I sat down to watch this a week or so ago on the same day that the running time of the new James Bond film No Time To Die was announced. 007’s latest adventure weighs in at a bum-numbing two hours and forty-three minutes. Twelve whole minutes longer than Michael Bay’s 1998 disaster movie.

When I told Mrs C about it she said “Why can’t they just make shorter films? Oh, by the way, aren’t you supposed to be watching Armageddon. How long is that?”
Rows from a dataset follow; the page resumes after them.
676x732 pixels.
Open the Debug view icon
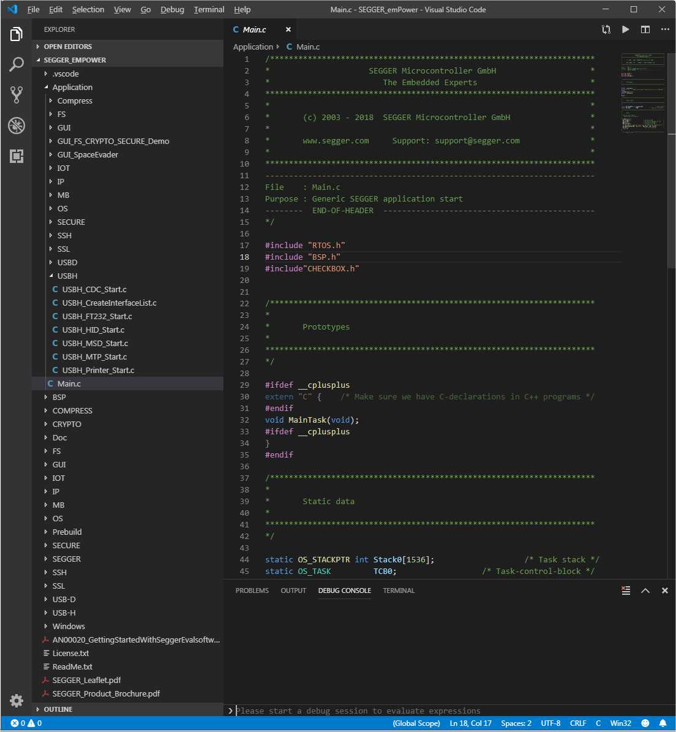(17, 126)
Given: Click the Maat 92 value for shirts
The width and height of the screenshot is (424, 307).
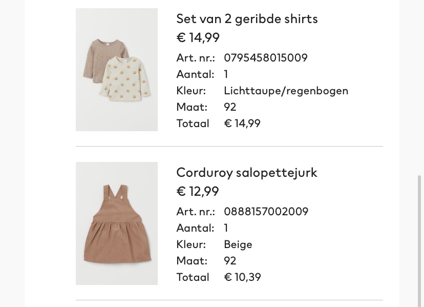Looking at the screenshot, I should [x=230, y=107].

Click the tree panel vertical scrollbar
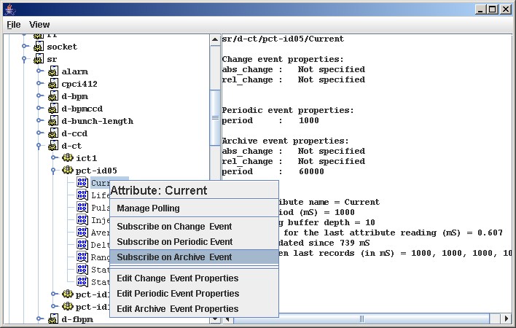(214, 109)

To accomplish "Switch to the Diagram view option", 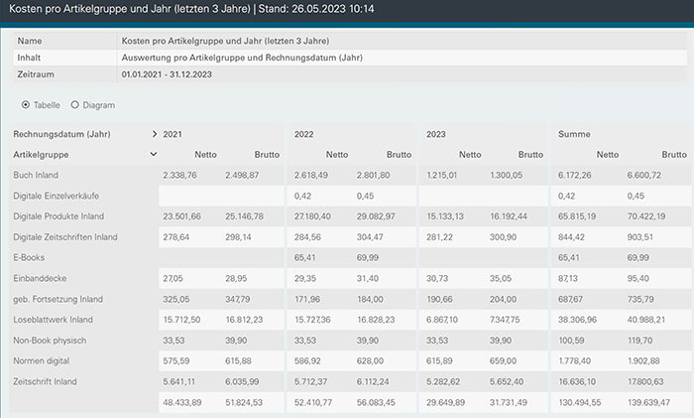I will (x=75, y=104).
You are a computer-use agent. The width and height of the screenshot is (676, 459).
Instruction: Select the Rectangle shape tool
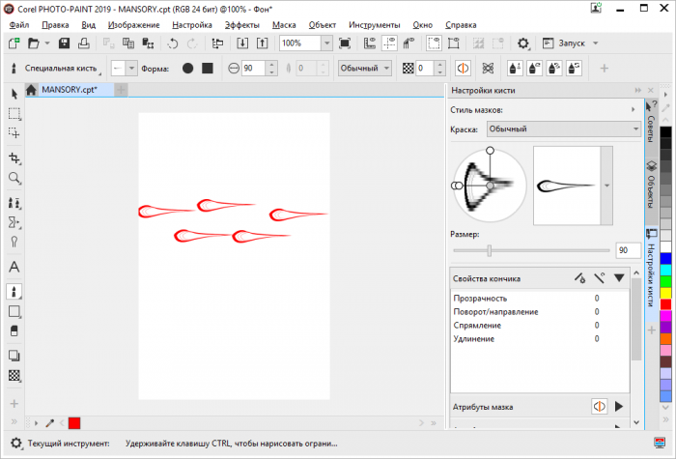[14, 311]
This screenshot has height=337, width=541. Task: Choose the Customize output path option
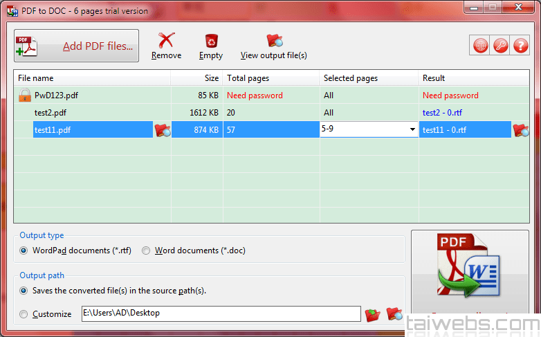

I had to break it to her. Two hours and thirty-one minutes. That’s a long film. Although not really by today’s standards when you take into account the Lord of the Rings films, Avengers: Endgame, The Wolf of Wall Street, Zack Snyder’s Justice League and many more. Longer films are becoming the norm and bloated 90s epics, I think, are partly to blame for that. When I talked about Titanic earlier this year I bemoaned the fact that the movie’s central romance actually harmed the story of the doomer liner, padding it out for dramatic effect, and as Mrs C and I sat watching Armageddon the other day, we realised that it suffered from some of the same problems as its lengthy contemporaries.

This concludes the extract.